_TEXT EXCERPT_

This is one of the things I have hanging above my desk – this and a list of 50 things my little sister loves about me, a baby picture of Olive, an eagle feather ( because of course an eagle feather), and a whole host of other assorted beautiful bits and pieces.
It’s a quote that hits home for a writer who writes like I do.
It’s embarrassing, sometimes, feeling like I’m writing a journal for the world to read. Every six months or so I have a crisis where I gnash my teeth and rend my garments and wail at the heavens and wonder what the hell is wrong with me, that I feel this need. This desire to dig into the most vulnerable parts, to poke them and then to bring them kicking and screaming into the light to show you.
Hemingway and I are just about as different as two writers can be – in quality and calibre and the fact that he can say in five words what it would take me five paragraphs to finally circle around to – but we are on the same page with this one.
Sometimes it’s hard to do. Sometimes I struggle with propriety and the high road (and for some challenging thoughts on the high road, click here). Sometimes what hurts is too painful to write about. Sometimes it feels ridiculous and maudlin and I’d rather write something funny and I suspect that you’d probably much rather read something funny but, I have discovered that writing hard and clear about whatever is happening – whether it’s a humiliating oil change or what happens to the child of a hippie orrr the brutal aftermath of infidelity and divorce – it’s all I really know how to do. I’ve never been very good at fiction or small talk, nor at hiding what I’m feeling.
It’s when I’m avoiding this edict, when I’m taking the easy way out and being obtuse instead of clear and skirting the hurt, that’s when I can’t write anything at all. I sit down and it all rings false. I start and stop and start and stop, everything feeling like I’m speaking in someone else’s voice.

_SUPPLIED MATERIAL_
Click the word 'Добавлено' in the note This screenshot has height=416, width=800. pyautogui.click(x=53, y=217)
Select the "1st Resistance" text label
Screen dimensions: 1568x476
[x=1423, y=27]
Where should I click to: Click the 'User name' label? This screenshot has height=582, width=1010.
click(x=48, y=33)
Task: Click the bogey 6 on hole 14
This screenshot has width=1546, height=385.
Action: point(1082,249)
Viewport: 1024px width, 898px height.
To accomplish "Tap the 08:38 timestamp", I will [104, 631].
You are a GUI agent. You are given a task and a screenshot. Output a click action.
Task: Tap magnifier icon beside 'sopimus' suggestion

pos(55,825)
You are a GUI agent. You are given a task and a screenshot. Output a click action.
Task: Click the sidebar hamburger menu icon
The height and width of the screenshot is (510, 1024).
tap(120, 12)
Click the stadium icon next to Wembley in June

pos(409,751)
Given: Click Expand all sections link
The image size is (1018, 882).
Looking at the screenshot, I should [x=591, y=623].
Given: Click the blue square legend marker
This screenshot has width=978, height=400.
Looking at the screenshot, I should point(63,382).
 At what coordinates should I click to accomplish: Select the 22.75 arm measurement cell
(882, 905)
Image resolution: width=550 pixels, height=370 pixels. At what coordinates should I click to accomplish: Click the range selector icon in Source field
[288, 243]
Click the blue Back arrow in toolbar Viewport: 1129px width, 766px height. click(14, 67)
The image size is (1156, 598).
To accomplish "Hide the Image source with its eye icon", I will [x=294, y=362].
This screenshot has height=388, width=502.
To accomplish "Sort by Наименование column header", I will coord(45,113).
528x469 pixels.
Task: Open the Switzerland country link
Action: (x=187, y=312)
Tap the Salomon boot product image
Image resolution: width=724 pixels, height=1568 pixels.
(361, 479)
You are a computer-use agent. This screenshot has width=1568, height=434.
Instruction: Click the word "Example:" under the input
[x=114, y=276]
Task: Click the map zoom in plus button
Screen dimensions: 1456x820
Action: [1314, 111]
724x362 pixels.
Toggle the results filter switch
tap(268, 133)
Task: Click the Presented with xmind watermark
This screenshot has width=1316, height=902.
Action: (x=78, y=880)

_REQUIREMENTS_
• a. Answer these from the post about writing:
(i) Besides the quote, what items does the writer name as hanging above the desk?
(ii) About how often does the writer have a crisis over the need to write this way?
(iii) What three things does the writer say they have never been very good at?
• b. Rewrite the paragraph of the post about writing that begins "It’s embarrassing, sometimes" in a shorter form, keeping its main facts.
The rows come from a different source than the post about writing.

_SOLUTION SET_
• a.
(i) A list of 50 things the writer's little sister loves about them, a baby picture of Olive, an eagle feather, and other assorted beautiful bits and pieces.
(ii) Every six months or so.
(iii) Fiction, small talk, and hiding what they are feeling.

• b. It's sometimes embarrassing to feel like I'm writing a journal for the world. About every six months I have a crisis, wondering what's wrong with me that I need to dig into my most vulnerable parts and drag them into the light to show readers.